→ **Supplied text**:
==========

As we increased in levels and hit points, the lava really didn’t do its part. It’s still kinda level 60 and hasn’t done much to level up these 5 years. As a result the damage it deals is pitiful, trying to die in a pool of lava as a level 80 is a very slow death, just imagine how it’s going to be when the player’s hit level 85 and the health pools will be measured in 6 digits.

They really need to spice up the lava. A good thing would be to let lava be instant death, you fall in the lava, you die, game over, finito, time to corpse run. Just imagine how nasty that would be, it would sure cause players to be afraid of the lava, and it would actually make the Cataclysm seem a little dangerous.

They probably won’t do something like that though, but at least make it deal damage based on a percentage of your total health, possibly ignoring fire resistance. Say a third of your health every second, which gives you 3 seconds to get up from the lava, sounds fair right? I mean its friggin lava, it’s pretty darn hot.

At least that would be nice, as it is now, the lava in World of Warcraft resembles a cozy, hot bubble-bath.

Wednesday, April 28, 2010

Hellscream's Warsong, now makes people 15% more retarded!

Today the buff in ICC went up to 15% and people are excited because they think we will finally have a chance to down Lich King. The fact is we’re not going to down Lich King, not if people believe we need the buff in order to do so.

Do you know what we have died on every single time on the Arthas encounter? Defile, defile and more defile. People don’t walk out of defile because the use eyes are obviously considered an exploit. A 15% damage buff won’t make us move out of defile faster, it will make people pay 15% less attention to other things.

==========

→ **Dataset section**:

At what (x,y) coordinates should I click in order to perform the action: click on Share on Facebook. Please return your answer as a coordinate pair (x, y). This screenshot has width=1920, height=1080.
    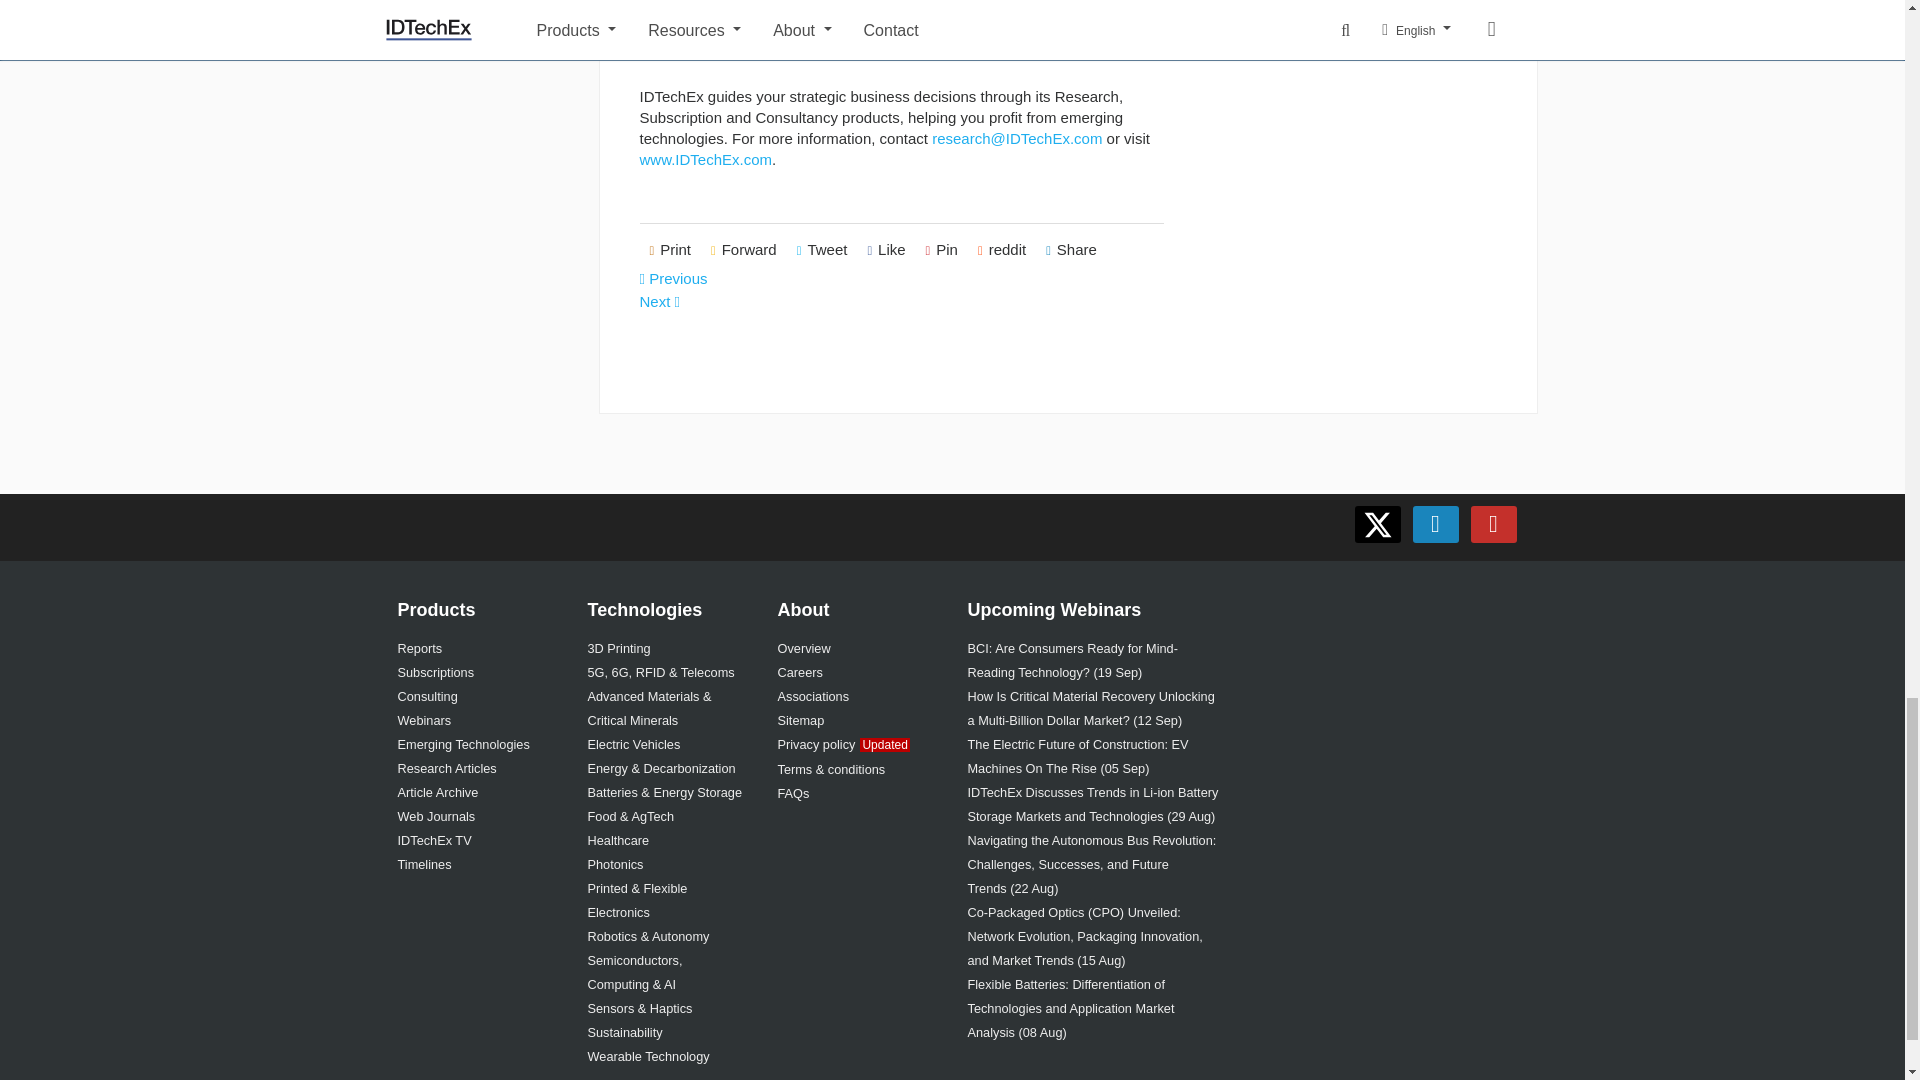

==========

→ **Exercise instructions**:
1/ According to the blog post, what has the raid died on every single time in the Arthas encounter?
2/ Reproduce the passage of the blog post that begins at "At least that" and ends after "to other things.".

→ **Per-task answers**:
1/ Defile

2/
At least that would be nice, as it is now, the lava in World of Warcraft resembles a cozy, hot bubble-bath.

Wednesday, April 28, 2010

Hellscream's Warsong, now makes people 15% more retarded!

Today the buff in ICC went up to 15% and people are excited because they think we will finally have a chance to down Lich King. The fact is we’re not going to down Lich King, not if people believe we need the buff in order to do so.

Do you know what we have died on every single time on the Arthas encounter? Defile, defile and more defile. People don’t walk out of defile because the use eyes are obviously considered an exploit. A 15% damage buff won’t make us move out of defile faster, it will make people pay 15% less attention to other things.